Does subprocess work the same on Windows?
Mostly yes, with some differences. On Windows, many Unix commands (ls, grep, echo) aren’t available by default — use dir instead of ls, or install Git Bash/WSL. The shell=True parameter uses cmd.exe on Windows instead of /bin/sh. For cross-platform scripts, consider using Python’s pathlib, os, and shutil modules for filesystem operations instead of shelling out to OS-specific commands.
Conclusion
Python’s subprocess module is a powerful bridge between your Python code and the operating system. We covered subprocess.run() for most use cases, capturing stdout and stderr with capture_output=True, handling errors via return codes and check=True, running shell pipelines with shell=True, preventing hangs with timeout, streaming output with Popen, and passing custom environment variables. These tools cover roughly 95% of real-world subprocess needs.

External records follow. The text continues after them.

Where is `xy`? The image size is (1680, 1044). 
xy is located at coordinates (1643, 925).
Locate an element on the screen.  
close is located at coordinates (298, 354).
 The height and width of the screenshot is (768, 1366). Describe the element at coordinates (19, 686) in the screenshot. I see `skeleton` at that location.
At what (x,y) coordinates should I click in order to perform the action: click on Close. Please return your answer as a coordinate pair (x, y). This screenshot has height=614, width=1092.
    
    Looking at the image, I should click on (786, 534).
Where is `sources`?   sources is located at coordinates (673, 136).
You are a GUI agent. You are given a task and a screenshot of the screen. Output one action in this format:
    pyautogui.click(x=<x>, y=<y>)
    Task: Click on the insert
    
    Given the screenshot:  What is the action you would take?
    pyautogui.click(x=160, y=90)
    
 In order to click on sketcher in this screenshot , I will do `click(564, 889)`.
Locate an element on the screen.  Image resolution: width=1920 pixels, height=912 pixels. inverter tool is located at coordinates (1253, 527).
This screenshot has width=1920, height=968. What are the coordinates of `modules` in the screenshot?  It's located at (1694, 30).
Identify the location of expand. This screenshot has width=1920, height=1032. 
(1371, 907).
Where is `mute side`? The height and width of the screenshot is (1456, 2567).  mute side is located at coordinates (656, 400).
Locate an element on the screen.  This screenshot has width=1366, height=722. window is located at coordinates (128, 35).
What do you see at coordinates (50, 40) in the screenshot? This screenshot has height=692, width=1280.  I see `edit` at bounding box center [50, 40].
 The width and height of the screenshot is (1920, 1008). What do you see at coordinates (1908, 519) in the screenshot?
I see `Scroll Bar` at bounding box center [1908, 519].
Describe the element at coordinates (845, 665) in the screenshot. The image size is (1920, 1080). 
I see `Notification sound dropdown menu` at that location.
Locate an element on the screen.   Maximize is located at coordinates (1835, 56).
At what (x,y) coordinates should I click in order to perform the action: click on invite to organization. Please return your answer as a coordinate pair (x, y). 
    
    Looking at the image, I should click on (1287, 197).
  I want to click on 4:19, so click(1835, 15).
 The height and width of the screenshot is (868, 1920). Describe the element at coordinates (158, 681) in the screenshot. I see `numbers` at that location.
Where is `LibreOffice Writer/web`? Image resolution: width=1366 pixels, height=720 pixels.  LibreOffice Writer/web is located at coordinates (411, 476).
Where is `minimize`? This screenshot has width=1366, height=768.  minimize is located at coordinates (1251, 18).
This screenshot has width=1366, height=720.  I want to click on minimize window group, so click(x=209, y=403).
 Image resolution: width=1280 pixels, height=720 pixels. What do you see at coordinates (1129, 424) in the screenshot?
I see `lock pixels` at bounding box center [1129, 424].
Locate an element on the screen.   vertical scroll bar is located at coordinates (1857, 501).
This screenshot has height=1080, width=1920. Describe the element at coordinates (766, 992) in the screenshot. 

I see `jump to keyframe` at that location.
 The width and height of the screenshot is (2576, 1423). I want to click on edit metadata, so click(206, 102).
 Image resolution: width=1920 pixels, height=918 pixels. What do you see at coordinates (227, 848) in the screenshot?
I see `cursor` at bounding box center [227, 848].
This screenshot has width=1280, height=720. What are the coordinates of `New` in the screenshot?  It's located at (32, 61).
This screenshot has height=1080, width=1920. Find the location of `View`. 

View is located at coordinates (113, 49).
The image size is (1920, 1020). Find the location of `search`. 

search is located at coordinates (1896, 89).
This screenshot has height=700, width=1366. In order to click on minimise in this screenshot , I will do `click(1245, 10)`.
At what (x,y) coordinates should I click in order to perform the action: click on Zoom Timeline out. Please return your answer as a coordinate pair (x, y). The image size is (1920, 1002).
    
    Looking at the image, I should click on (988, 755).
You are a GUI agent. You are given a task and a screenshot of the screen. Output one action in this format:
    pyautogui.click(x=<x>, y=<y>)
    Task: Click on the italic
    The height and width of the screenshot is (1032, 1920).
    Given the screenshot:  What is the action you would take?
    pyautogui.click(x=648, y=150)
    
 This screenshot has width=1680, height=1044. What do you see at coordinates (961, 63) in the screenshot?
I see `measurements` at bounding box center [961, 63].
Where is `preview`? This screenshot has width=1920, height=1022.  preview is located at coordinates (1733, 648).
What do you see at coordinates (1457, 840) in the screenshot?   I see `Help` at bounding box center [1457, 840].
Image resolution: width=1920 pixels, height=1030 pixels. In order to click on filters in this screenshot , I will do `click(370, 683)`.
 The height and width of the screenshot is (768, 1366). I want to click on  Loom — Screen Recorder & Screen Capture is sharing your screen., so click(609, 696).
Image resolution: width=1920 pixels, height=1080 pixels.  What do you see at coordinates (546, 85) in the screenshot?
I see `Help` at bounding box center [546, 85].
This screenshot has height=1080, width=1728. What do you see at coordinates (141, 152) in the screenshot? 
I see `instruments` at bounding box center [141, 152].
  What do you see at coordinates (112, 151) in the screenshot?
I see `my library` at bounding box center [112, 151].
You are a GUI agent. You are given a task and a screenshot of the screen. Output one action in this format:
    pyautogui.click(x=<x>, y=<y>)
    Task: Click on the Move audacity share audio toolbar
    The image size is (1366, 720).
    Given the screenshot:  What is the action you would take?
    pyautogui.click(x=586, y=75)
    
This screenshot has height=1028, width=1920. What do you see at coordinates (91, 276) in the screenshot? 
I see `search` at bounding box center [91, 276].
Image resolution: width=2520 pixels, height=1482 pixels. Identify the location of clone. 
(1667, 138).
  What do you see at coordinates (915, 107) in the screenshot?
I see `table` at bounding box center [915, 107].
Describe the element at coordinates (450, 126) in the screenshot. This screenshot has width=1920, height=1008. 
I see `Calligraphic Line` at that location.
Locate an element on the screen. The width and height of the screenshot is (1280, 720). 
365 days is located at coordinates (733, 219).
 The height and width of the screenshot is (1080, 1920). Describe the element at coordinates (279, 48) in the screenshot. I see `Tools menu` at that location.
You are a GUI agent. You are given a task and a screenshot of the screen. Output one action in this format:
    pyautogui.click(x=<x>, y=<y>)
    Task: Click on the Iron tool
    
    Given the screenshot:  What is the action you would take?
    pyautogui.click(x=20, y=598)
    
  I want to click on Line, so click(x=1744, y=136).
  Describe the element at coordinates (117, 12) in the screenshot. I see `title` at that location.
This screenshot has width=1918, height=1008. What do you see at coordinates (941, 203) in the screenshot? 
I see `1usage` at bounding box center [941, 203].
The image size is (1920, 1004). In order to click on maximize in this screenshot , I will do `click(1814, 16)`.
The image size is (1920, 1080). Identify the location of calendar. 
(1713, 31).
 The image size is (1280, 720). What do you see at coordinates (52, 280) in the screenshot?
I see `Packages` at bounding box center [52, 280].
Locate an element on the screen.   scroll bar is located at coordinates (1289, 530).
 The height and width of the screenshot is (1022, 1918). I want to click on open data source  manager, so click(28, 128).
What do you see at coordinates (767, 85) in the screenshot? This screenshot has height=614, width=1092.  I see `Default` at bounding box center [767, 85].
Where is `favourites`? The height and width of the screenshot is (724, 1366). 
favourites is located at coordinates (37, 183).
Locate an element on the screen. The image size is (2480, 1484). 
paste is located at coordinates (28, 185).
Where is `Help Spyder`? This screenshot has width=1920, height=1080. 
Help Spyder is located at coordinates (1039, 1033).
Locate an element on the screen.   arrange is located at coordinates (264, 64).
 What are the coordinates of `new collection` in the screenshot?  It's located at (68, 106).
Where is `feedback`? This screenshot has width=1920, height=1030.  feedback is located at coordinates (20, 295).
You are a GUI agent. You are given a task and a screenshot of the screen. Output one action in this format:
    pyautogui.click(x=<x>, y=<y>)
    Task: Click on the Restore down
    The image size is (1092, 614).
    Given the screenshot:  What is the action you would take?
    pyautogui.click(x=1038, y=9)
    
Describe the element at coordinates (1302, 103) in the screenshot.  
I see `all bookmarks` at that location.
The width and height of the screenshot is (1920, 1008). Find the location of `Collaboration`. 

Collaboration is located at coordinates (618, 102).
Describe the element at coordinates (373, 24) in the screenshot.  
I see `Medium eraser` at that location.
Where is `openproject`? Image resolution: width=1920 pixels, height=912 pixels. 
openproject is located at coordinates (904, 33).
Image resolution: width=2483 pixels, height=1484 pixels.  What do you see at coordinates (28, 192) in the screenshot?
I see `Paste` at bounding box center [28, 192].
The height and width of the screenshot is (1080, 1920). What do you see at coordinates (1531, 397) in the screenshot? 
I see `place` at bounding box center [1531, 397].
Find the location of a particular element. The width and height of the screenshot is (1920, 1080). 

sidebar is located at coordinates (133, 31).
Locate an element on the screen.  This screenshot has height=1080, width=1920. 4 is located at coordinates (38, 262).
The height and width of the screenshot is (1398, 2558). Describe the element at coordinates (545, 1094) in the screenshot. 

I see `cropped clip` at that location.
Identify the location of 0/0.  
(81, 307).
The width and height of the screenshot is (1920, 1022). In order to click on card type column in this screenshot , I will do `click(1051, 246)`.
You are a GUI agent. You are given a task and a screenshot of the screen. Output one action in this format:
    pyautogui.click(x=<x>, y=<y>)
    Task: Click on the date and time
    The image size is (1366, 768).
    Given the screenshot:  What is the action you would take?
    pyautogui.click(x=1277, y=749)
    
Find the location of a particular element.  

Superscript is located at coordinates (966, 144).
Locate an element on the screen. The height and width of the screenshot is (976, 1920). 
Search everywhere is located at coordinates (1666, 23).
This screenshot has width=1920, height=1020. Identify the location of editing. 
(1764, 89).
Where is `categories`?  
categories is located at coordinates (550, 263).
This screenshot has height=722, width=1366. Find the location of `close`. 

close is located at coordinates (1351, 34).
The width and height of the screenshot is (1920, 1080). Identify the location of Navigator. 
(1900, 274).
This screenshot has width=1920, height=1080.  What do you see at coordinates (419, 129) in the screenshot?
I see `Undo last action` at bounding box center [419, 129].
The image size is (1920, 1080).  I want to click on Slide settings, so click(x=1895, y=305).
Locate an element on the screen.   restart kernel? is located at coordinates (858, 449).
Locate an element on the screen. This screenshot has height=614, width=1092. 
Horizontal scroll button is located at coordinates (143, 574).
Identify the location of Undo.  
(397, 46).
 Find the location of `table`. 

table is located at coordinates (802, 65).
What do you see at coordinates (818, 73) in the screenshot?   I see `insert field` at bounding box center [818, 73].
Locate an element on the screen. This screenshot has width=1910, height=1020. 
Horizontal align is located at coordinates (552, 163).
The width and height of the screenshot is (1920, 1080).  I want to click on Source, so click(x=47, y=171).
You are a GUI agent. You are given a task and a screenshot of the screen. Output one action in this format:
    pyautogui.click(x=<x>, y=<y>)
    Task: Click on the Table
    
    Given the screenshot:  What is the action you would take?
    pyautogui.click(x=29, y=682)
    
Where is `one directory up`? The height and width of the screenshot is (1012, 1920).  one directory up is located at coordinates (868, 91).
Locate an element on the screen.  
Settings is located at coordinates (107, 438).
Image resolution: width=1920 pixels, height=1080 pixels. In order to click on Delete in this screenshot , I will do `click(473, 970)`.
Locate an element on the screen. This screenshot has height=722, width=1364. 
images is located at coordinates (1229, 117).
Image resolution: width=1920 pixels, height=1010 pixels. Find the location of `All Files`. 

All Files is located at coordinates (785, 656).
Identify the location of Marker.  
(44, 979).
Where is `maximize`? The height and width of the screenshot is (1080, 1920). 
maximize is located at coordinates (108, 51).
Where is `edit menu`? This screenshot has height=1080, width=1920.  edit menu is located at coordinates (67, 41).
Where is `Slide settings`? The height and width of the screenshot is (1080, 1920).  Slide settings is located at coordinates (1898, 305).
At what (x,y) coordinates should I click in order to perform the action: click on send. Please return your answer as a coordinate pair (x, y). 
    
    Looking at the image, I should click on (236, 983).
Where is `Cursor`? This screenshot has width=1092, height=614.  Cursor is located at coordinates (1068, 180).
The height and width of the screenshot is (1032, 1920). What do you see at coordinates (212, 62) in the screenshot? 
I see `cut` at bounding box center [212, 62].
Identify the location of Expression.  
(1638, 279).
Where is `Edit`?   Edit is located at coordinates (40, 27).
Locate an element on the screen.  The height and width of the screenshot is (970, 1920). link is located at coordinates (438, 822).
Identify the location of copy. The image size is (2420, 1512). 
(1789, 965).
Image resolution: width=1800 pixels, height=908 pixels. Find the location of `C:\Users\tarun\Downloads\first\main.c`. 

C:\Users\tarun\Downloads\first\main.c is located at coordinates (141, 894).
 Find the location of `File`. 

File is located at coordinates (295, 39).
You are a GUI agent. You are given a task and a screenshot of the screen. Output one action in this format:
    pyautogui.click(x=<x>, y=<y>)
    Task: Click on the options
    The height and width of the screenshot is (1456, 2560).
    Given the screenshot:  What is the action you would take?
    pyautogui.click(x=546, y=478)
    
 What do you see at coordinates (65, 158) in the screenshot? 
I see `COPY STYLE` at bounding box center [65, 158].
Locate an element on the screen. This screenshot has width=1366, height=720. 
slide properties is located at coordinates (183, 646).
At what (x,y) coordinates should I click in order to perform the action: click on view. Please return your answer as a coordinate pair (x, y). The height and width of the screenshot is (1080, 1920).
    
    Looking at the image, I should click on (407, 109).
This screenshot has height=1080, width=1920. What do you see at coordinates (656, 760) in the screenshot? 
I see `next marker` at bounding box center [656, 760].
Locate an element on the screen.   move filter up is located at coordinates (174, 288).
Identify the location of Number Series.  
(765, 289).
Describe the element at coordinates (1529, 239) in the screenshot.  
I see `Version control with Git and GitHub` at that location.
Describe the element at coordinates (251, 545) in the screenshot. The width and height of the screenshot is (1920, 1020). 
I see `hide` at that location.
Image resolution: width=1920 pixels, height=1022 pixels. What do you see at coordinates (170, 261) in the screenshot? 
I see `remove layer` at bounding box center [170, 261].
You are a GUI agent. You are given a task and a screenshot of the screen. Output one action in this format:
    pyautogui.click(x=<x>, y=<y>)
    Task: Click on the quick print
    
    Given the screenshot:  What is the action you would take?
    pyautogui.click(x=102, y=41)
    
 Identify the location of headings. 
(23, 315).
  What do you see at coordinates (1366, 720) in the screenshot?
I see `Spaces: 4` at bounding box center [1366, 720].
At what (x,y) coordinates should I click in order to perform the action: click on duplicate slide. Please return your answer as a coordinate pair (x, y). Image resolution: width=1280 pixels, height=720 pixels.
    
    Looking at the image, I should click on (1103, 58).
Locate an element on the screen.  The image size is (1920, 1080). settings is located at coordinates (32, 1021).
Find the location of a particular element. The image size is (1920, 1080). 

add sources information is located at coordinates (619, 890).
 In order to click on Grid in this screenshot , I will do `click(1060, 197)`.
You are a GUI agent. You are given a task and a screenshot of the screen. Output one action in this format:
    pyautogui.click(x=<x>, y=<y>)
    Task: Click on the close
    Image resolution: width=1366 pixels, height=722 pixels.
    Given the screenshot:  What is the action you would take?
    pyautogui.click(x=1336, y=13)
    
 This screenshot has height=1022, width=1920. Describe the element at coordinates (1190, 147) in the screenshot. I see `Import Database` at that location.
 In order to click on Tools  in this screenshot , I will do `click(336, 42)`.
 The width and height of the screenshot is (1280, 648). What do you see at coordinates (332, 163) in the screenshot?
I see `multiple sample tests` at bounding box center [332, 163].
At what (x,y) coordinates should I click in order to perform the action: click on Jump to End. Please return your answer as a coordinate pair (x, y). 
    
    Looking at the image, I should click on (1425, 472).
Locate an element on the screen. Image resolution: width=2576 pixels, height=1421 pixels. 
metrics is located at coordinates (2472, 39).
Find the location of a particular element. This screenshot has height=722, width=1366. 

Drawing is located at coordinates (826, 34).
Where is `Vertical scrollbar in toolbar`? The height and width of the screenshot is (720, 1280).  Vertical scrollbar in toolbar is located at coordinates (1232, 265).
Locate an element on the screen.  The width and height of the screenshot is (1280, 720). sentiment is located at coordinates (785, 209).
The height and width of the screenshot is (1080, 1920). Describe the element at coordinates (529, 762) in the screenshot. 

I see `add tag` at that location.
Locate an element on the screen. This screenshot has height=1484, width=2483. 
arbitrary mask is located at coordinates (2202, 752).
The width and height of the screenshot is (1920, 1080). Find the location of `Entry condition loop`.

Try extending the disk usage scanner to send an email alert when usage exceeds 80%, or build a deployment script that chains together git pull, pip install, and service restart commands with proper error handling at each step. The subprocess module makes all of this straightforward.
For the full API reference including communicate(), DEVNULL, and platform-specific notes, see the official subprocess documentation.